Jobless junior doctors may be offered VSO work
From Mmc
Jobless junior doctors may be offered VSO work
John Carvel, social affairs editor Saturday April 21, 2007
A rescue package to find jobs for up to 10,000 junior doctors whose careers are in danger of being blighted by a controversial NHS selection procedure includes plans to send some to do voluntary service overseas, a leaked document revealed yesterday. It showed how NHS Employers, the body representing hospital trusts, intends to give priority to finding placements for British and EU graduates who are senior house officers and already well on the way to becoming consultants.

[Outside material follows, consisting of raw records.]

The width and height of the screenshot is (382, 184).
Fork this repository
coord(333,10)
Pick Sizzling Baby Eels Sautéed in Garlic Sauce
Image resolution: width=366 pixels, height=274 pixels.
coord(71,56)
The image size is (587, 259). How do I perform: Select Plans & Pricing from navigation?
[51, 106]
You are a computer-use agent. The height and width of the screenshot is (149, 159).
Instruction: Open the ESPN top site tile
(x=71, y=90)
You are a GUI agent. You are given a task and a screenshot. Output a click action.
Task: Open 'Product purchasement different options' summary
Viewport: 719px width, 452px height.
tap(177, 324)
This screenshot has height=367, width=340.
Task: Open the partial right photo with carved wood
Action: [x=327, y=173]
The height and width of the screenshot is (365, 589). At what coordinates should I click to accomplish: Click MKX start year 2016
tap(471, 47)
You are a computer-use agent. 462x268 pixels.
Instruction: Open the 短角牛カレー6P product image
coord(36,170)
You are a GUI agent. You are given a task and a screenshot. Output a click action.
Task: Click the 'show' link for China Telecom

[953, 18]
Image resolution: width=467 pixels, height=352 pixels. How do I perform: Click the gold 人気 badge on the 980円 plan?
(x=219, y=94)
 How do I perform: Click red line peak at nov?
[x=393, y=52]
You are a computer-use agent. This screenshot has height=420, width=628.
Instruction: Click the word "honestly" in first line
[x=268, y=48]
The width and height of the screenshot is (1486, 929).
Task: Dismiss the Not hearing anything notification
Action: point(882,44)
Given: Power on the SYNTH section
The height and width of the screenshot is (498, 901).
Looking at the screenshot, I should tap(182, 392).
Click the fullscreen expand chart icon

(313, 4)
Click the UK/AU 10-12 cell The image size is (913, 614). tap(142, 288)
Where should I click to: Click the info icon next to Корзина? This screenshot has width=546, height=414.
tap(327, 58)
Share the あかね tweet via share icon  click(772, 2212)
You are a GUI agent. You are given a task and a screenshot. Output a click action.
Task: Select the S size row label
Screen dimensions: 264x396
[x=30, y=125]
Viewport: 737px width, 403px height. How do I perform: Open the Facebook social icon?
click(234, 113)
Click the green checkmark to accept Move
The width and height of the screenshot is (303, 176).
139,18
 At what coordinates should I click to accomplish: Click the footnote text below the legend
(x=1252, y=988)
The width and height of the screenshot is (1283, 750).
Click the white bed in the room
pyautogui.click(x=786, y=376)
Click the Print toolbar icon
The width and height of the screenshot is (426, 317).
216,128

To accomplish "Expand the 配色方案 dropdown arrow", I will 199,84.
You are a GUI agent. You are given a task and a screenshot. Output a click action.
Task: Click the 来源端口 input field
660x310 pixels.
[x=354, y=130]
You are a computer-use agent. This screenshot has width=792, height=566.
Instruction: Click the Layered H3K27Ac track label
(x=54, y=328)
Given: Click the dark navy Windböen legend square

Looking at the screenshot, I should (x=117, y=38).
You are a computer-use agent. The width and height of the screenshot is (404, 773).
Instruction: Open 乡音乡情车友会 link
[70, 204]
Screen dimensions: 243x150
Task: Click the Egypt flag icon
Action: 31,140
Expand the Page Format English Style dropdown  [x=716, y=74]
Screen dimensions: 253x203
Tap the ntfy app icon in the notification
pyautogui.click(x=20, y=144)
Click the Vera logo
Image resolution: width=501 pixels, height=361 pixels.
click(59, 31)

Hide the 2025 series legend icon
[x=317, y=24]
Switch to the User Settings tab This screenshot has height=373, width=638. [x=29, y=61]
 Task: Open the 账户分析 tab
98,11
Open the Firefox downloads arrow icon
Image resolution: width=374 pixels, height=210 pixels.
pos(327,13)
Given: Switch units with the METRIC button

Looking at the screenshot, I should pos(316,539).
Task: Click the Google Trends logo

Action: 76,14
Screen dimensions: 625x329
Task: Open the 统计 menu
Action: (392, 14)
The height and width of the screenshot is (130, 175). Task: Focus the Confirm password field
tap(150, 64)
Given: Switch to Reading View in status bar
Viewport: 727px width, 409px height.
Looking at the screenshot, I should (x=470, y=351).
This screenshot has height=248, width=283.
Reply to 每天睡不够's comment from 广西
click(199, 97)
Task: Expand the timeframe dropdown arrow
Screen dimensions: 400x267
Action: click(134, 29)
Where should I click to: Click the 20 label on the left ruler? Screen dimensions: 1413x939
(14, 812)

The health secretary, Patricia Hewitt, has apologised to junior doctors across England, accepting that they were caused "terrible anxiety" when the NHS mishandled the introduction of a computerised system to select the ablest candidates for training as consultants. The British Medical Association estimated that 34,250 doctors applied for just 18,500 training posts in the UK. In the memo leaked on the website Doctors.net, Sian Thomas, the employers' deputy director, said the shortfall was only 10,000 and many of the applicants were not British or EU graduates working in the NHS. She set out plans to prioritise 500-1,300 high-grade domestic candidates. "We have approached VSO to scope out the possibilities of placements of some doctors overseas - voluntary service posts," she said. VSO gave "a very positive initial response", but cautioned that it was looking for experienced senior house officers.
Jo Hilborne, chairman of the BMA junior doctors committee, said: "It is extremely worrying that NHS managers are preparing for medical unemployment on such a large scale. The government can no longer deny the seriousness of this crisis. The health secretary must guarantee that no doctor will be denied a career in the NHS as a result of poor workforce planning."
A spokeswoman for VSO said: "We have had a conversation with the Department of Health which was very much an information gathering exercise for them."
The shadow health secretary, Andrew Lansley, said: "If Patricia Hewitt's only solution is to place expensively-trained junior doctors abroad, we need to make sure that we are able to get them back when the NHS needs them. It is a waste of talent, resources and taxpayers' money."
The Liberal Democrat health spokesman, Norman Lamb, said: "Volunteering your services overseas is a great thing for doctors to do, but for the government to consider sending junior doctors abroad just to get it out of a hole is disgraceful."
A spokesman for the Department of Health said: "We have no plans to arrange for trainee doctors from the NHS to do voluntary service with VSO and we do not expect thousands of doctors currently working in the NHS to be facing unemployment in August."